Monkey and her classmates waiting in the wings during recital

I always wanted my daughter to be her own person, I just never realized how much it would hurt. Being so similar is a double edged sword; on one hand, you always know you can find things you'll have fun doing with her. But on the other hand, when she rejects doing something you treasure so much, it feels more like she's rejecting part of yourself.
Monkey has talked about being a ballerina ever since she was four years old and watched "Barbie and the 12 Dancing Princesses." When I signed her up for classes a year later, she was very put out that she was required to take tap as well, because all she wanted to do was be a ballerina. It took a year and a half, but she was finally in an all ballet class this year. Since this should have been a glorified accomplishment for her, to say I was taken aback by all her complaining was an understatement. She complained about the stretching, she complained about the pointing, she complained about having to repeat the routine over, and over, and over again, to get it right. The final blow came a week before recital - she calmly informed me as I was reading over the summer schedule that she didn't think she wanted to take dance anymore. I think my heart might have actually stuttered as I tried not to cry. 
What I would give to go back to ballet class. To feel that warm limbed exhaustion from working every muscle group you weren't aware you even had, or reveling in that in weightless feeling when you're flying through a grand jeté. I even miss the blisters and missing toenails displayed in old flip flops in November, because you put in six extra hours of practice in a week so you could join in a special production of The Nutcracker as a snowflake. But I had to remind myself that she wasn't me. I didn't want to heap all these memories on her to guilt her to keep going just so I could live vicariously through her.

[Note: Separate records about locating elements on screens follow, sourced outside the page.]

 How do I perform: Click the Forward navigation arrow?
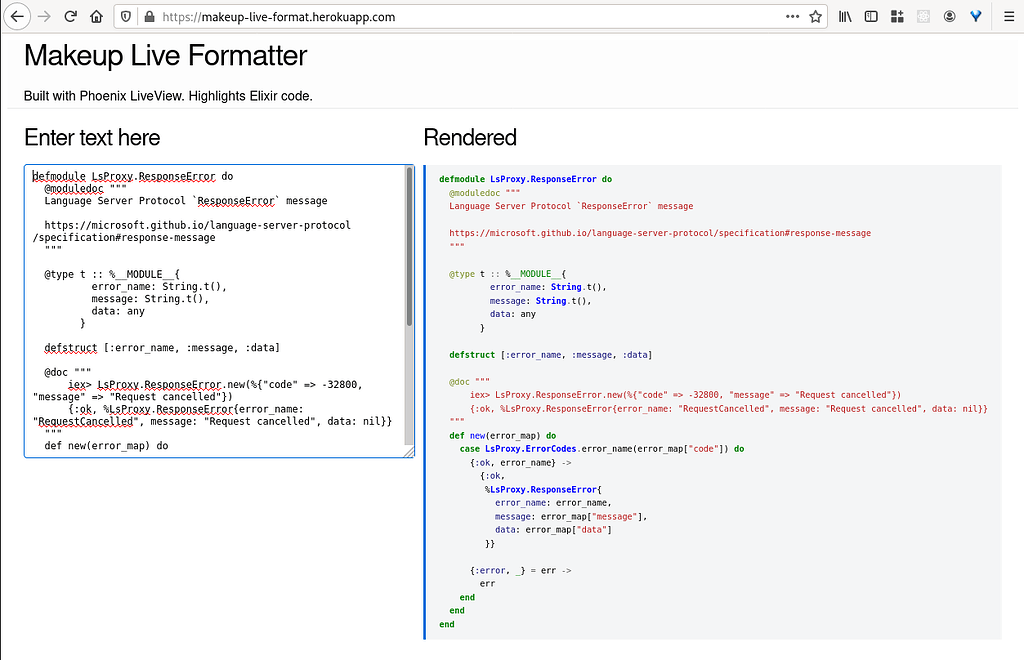coord(42,16)
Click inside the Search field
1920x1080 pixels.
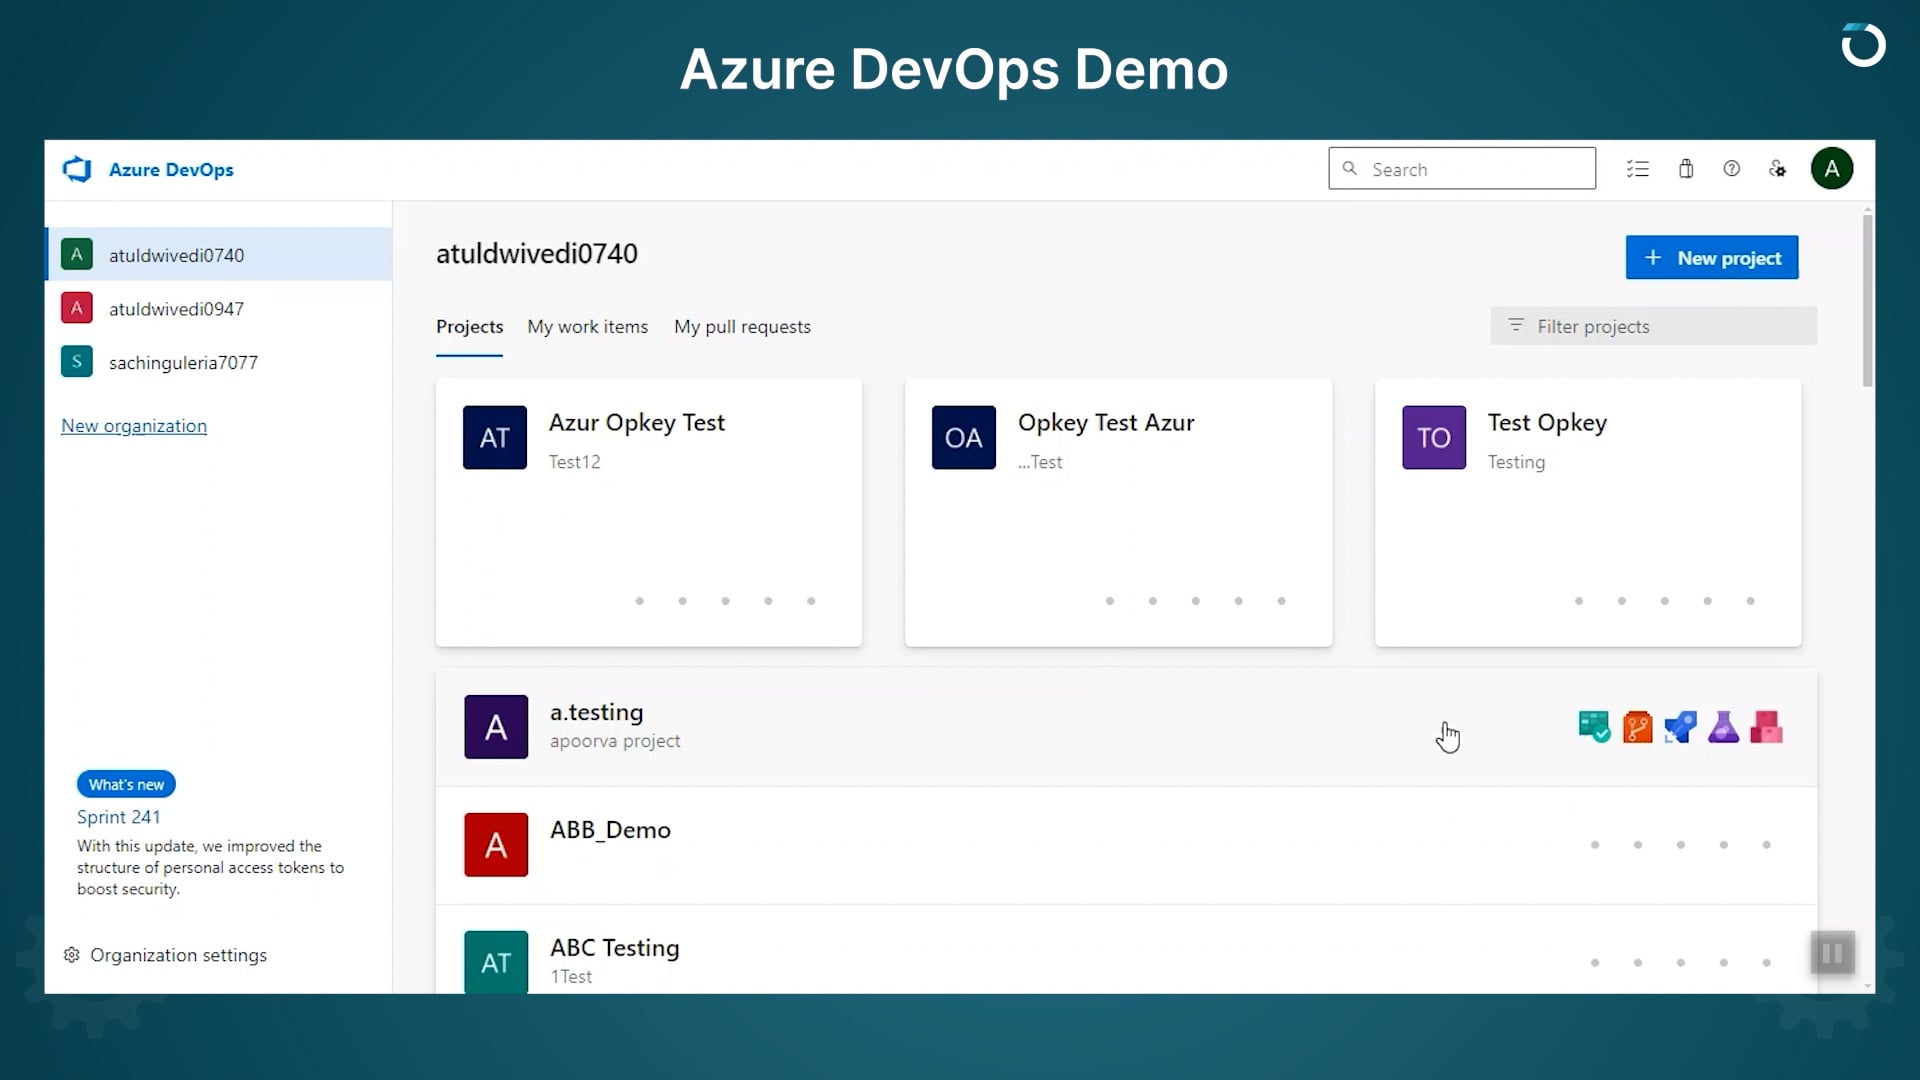click(1462, 168)
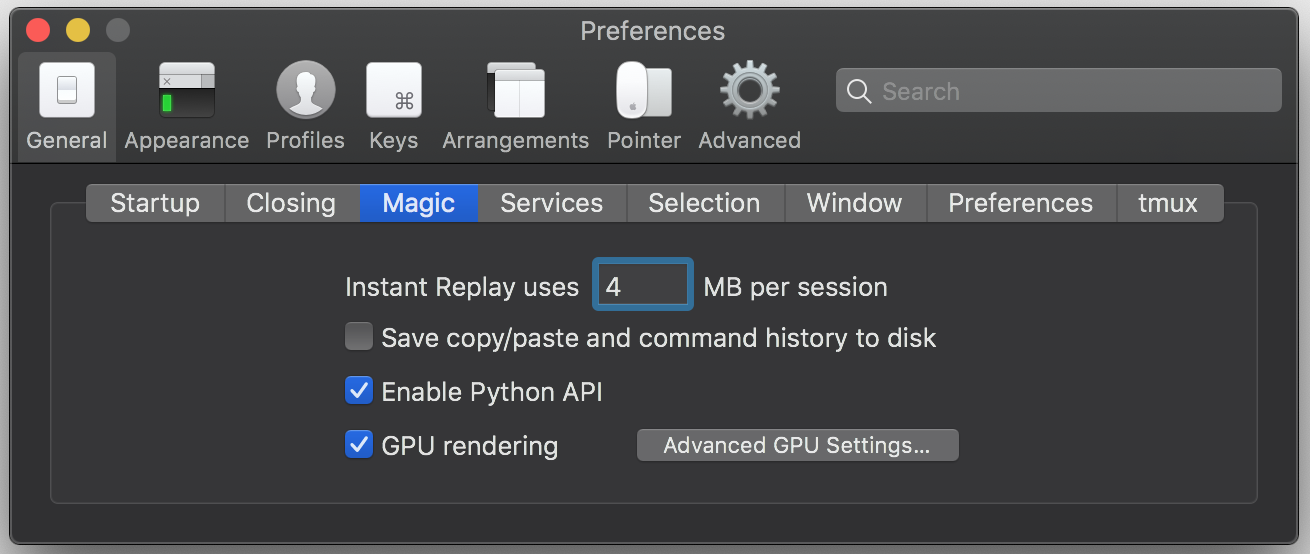Open the Services tab
This screenshot has height=554, width=1310.
(x=551, y=203)
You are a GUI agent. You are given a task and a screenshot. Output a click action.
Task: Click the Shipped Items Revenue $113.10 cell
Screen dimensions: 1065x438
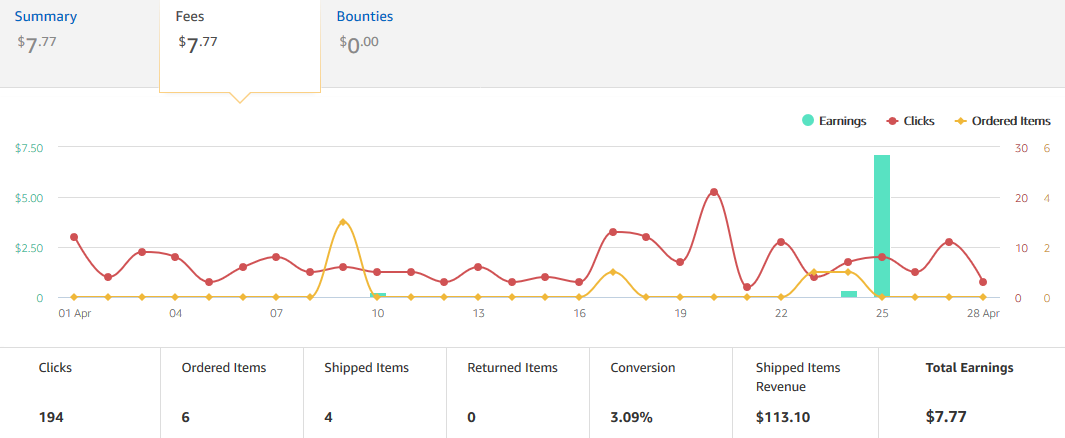tap(806, 393)
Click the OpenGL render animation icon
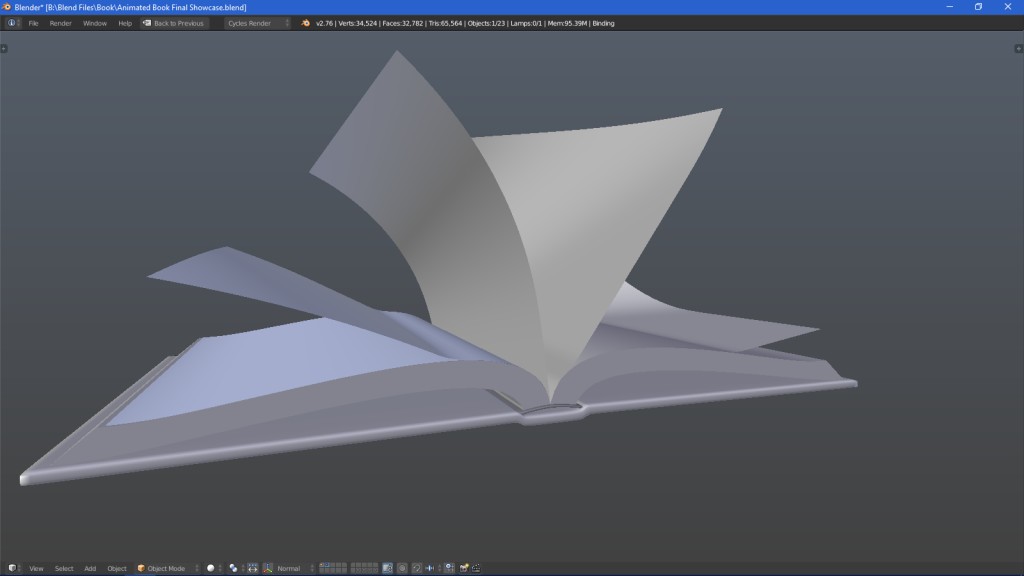This screenshot has width=1024, height=576. click(x=477, y=567)
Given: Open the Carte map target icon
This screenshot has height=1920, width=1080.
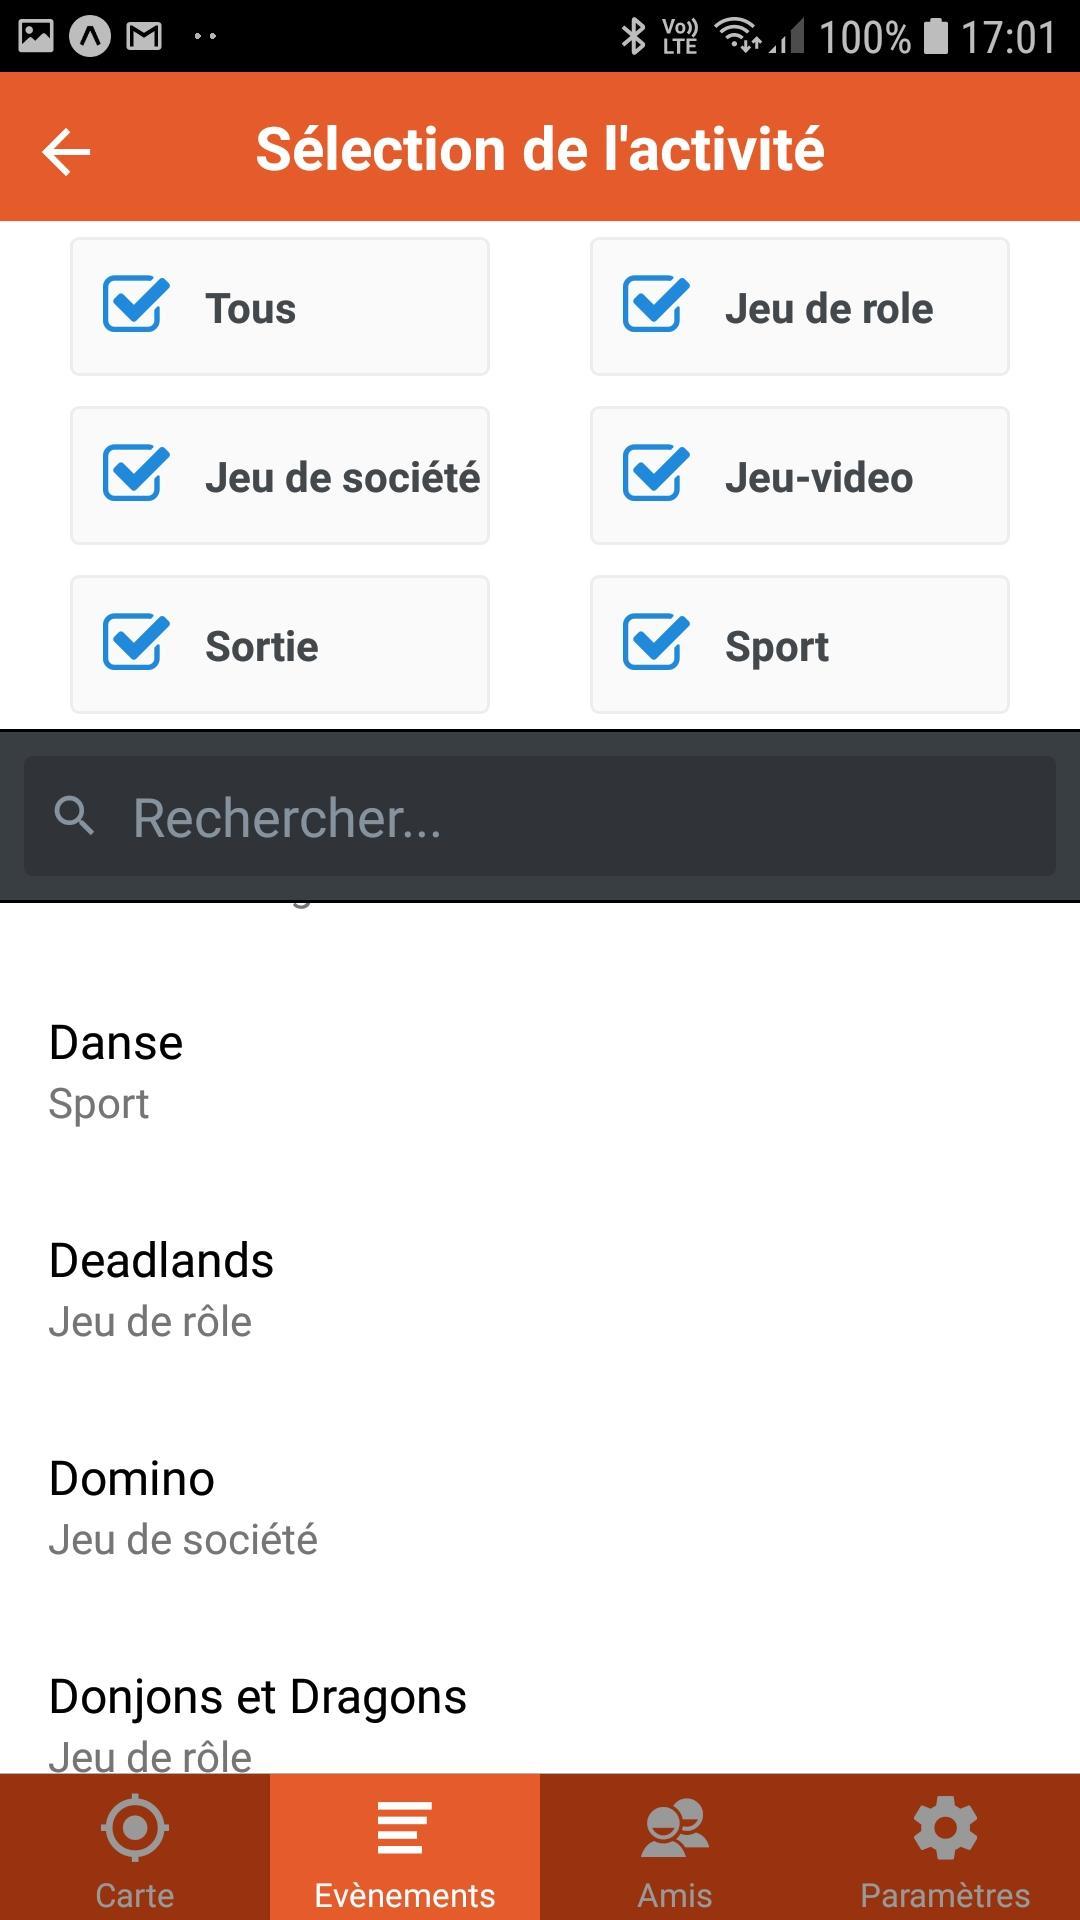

So her second recital this year became a bittersweet one. I sat in the audience through the first show to try and soak up all the dancing I could, and then volunteered as the class mom with her and her classmates through the second show in the afternoon. Recitals were always my favorite growing up, with the anticipation and adrenaline mixing with makeup and costumes. And as I sat "backstage" in the freezing cold high school lunchroom, watching the girls playing tag, reapplying makeup, or doing one last run through of their routine, I tried to take it all in. The realization that this might be my last time experiencing this made a little lump in my throat. Lining Monkey up to go on with her classmates, I watched them as they sat in the wings wide eyed watching the older girls before them perform their routine and I was transported back in time to my own girlhood. The smell of rosin and gaffer tape and hairspray all mixed together in my mind, and I just sat there for a moment savoring the memories. And after her number, when she rushed out of the doors and into my arms all breathless and exhilarated from performing she hugged me tight and looked up at me and said, "Mommy? I think I still want to do just one more year of dance."
Maybe that means I'll get one more year of memories too.